10.17966/KJMM.2017.22.4.149
- Author:
Osung KWON
1
;
Hyun CHUNG
;
Joonsoo PARK
Author Information
1. Department of Dermatology, School of Medicine, Catholic University of Daegu, Daegu, Korea. magincia@cu.ac.kr
- Publication Type:Original Article
- Keywords:
Comparative analysis;
Misdiagnosis;
Scalp disease;
Tinea capitis
- MeSH:
Academic Medical Centers;
Ambulatory Care;
Cicatrix;
Daegu;
Diagnostic Errors;
Humans;
Occupations;
Pediatrics;
Prescriptions;
Retrospective Studies;
Scalp;
Tinea Capitis*;
Tinea*
- From:Korean Journal of Medical Mycology
2017;22(4):149-158
- CountryRepublic of Korea
- Language:English
-
Abstract:
BACKGROUND: Tinea capitis has been recognized as the most commonly misdiagnosed scalp disease. Inappropriate medication and delayed intervention leads to a broad array of complications from prolongation of treatment to scarring of the scalp. The financial deficits and problems imparted on patients continue to be a clinical and social burden. OBJECTIVE: The clinical and financial aspects between the initially misdiagnosed group and the properly diagnosed group were analyzed, to provide the epidemiologic basis and to address improvements for misdiagnoses of tinea capitis. METHODS: A retrospective review of electronic and written chart was performed on all patients diagnosed of tinea capitis at Daegu Catholic University Medical Center (DCUMC) from January 2006 to June 2016. A total of 100 patients were included in the study and an initially misdiagnosed group and initially diagnosed group were evaluated.
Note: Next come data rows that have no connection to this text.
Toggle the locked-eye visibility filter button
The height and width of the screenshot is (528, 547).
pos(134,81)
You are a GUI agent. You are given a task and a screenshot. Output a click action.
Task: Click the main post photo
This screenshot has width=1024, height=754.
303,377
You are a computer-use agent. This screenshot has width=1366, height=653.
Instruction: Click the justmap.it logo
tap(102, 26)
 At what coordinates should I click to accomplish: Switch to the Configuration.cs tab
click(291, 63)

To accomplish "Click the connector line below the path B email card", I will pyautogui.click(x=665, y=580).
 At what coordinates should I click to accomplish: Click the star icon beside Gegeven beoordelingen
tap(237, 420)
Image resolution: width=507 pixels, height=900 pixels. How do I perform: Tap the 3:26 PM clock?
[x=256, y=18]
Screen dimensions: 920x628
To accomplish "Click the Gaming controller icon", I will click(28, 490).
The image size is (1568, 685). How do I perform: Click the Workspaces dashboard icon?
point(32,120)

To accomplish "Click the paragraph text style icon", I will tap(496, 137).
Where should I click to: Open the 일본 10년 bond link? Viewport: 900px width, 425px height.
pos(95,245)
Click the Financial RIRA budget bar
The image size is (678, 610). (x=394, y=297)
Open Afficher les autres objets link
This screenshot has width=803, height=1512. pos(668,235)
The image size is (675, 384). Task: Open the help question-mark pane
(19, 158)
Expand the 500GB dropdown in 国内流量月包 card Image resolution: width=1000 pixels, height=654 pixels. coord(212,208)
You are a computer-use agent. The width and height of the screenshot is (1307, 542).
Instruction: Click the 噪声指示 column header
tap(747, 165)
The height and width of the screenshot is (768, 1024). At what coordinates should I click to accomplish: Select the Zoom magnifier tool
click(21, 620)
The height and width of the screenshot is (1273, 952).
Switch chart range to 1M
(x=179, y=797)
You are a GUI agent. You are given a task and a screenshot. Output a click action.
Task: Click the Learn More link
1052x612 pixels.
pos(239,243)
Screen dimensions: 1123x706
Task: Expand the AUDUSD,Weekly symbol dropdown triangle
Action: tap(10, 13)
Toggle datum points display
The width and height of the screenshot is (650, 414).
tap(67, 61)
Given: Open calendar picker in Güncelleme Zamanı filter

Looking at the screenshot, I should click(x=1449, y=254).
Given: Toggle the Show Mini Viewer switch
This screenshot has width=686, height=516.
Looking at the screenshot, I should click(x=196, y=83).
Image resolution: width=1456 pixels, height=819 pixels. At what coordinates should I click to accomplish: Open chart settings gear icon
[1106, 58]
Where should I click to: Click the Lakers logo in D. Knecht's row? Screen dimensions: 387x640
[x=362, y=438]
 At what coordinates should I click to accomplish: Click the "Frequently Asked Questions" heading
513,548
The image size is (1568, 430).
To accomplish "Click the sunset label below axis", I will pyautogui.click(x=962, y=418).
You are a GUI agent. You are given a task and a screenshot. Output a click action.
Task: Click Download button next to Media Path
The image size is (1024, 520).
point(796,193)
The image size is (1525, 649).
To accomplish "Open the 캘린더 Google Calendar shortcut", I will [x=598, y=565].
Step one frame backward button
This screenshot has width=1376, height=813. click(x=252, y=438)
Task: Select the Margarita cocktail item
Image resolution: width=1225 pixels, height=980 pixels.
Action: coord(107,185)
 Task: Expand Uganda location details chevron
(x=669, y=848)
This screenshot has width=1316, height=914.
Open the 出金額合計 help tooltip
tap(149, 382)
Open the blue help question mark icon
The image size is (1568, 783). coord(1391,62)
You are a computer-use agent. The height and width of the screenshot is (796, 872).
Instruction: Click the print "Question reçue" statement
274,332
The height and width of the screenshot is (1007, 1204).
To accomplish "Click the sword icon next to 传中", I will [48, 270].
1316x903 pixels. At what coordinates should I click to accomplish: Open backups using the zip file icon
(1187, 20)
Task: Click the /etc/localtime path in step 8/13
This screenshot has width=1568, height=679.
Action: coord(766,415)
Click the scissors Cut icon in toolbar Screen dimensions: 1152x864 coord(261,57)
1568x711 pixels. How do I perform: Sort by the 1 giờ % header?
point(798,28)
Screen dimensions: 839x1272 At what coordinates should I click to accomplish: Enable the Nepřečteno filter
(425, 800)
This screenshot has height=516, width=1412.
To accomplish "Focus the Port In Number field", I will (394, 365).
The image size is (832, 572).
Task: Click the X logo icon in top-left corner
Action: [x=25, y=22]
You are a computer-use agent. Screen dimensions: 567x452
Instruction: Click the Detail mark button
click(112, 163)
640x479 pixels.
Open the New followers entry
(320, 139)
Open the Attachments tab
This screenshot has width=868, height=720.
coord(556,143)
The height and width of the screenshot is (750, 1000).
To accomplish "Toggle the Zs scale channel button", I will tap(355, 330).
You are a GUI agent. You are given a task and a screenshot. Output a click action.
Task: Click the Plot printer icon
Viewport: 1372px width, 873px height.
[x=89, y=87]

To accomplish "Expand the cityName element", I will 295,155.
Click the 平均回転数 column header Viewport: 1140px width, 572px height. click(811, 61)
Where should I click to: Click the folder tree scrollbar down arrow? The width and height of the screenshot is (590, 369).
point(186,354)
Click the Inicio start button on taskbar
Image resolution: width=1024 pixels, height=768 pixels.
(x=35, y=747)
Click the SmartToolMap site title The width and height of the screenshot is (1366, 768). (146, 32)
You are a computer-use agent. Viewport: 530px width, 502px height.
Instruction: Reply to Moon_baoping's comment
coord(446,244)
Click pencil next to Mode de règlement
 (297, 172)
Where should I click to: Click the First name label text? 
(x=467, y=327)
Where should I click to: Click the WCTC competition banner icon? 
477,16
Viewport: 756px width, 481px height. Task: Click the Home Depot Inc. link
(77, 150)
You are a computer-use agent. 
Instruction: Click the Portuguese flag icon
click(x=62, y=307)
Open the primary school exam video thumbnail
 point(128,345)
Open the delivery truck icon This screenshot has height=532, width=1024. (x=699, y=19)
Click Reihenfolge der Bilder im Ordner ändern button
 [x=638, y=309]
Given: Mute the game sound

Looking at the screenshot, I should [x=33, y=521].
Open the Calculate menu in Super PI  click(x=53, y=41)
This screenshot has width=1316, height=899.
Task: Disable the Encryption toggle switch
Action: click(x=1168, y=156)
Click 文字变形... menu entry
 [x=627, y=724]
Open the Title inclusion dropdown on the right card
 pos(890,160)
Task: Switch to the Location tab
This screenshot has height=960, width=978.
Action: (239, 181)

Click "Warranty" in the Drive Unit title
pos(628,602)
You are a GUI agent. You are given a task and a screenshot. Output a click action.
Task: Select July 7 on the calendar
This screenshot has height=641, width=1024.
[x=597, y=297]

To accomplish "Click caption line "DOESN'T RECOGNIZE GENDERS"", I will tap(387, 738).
RESULTS: Significant differences between the groups were not observed in variables including age, sex and occupation. The highest diagnostic precision was observed in dermatologists (78.4%) by using standard microscopic (31.0%) and culture studies (13.0%). Misdiagnosis rate was highest in pediatrics (34.9%) and erroneous examination such as laboratory test (48.4%) and Gram stain (19.4%) were countered in the misdiagnosed group. Additional clinic visits, prescriptions and extra trips to clinics resulted financial disadvantage in the misdiagnosed group. CONCLUSION: The misdiagnosed tinea capitis was found to arise from unawareness of the disease that leads to inappropriate approach and medication prescription. The duration, complications and financial loss were reported to be higher in misdiagnosed group based on the study.